Depop, owned by Etsy since 2021, targets Gen-Z users with an Instagram-like social shopping experience. This social focus creates significant privacy exposure—profiles are public, activity is tracked extensively, and data is shared across the broader Etsy corporate family. The young user base raises concerns about data collection from potentially vulnerable populations who may not fully understand privacy implications.
| Data Type | Collected | Shared | Sold |
|---|---|---|---|
| Full name, email, phone | Yes | Etsy Group | Unclear |
| Profile photos and bio | Yes | Public | No |
| Social activity (likes, follows) | Yes | Public | No |
| Payment information | Yes | Partners | No |
| Shipping addresses | Yes | Yes | No |
| Browsing and search history | Yes | Yes | Yes |
| Device fingerprinting | Yes | Yes | Unclear |
As an Etsy subsidiary, Depop shares data across the Etsy corporate family. Your Depop activity may inform Etsy's broader advertising and personalization systems.
Your likes, follows, recently viewed items, and shopping activity are visible to other users. The social feed exposes your interests and shopping patterns publicly.

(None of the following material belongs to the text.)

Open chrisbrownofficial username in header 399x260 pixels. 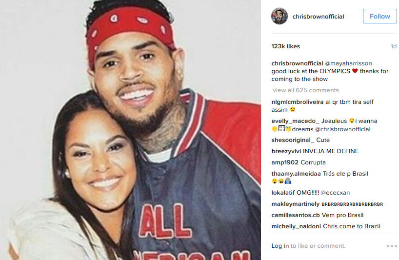pyautogui.click(x=318, y=17)
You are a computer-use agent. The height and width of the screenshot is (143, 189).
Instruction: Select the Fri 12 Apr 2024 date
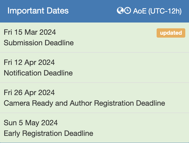coord(29,62)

Depop allows users as young as 13 with parental consent. Data collection from minors raises significant concerns, particularly for behavioral tracking and targeted advertising.
The social media-like interface comes with social media-like tracking. Scroll behavior, time on listings, and engagement patterns are monitored and used for algorithmic recommendations.
Depop works with numerous advertising partners including Facebook, Google, and various programmatic advertising networks that track users across the web.
As a UK-based company, Depop must comply with GDPR, providing European users stronger privacy rights including data portability and right to erasure.
Users can hide their "recently liked" items from their public profile, though other social activity remains visible.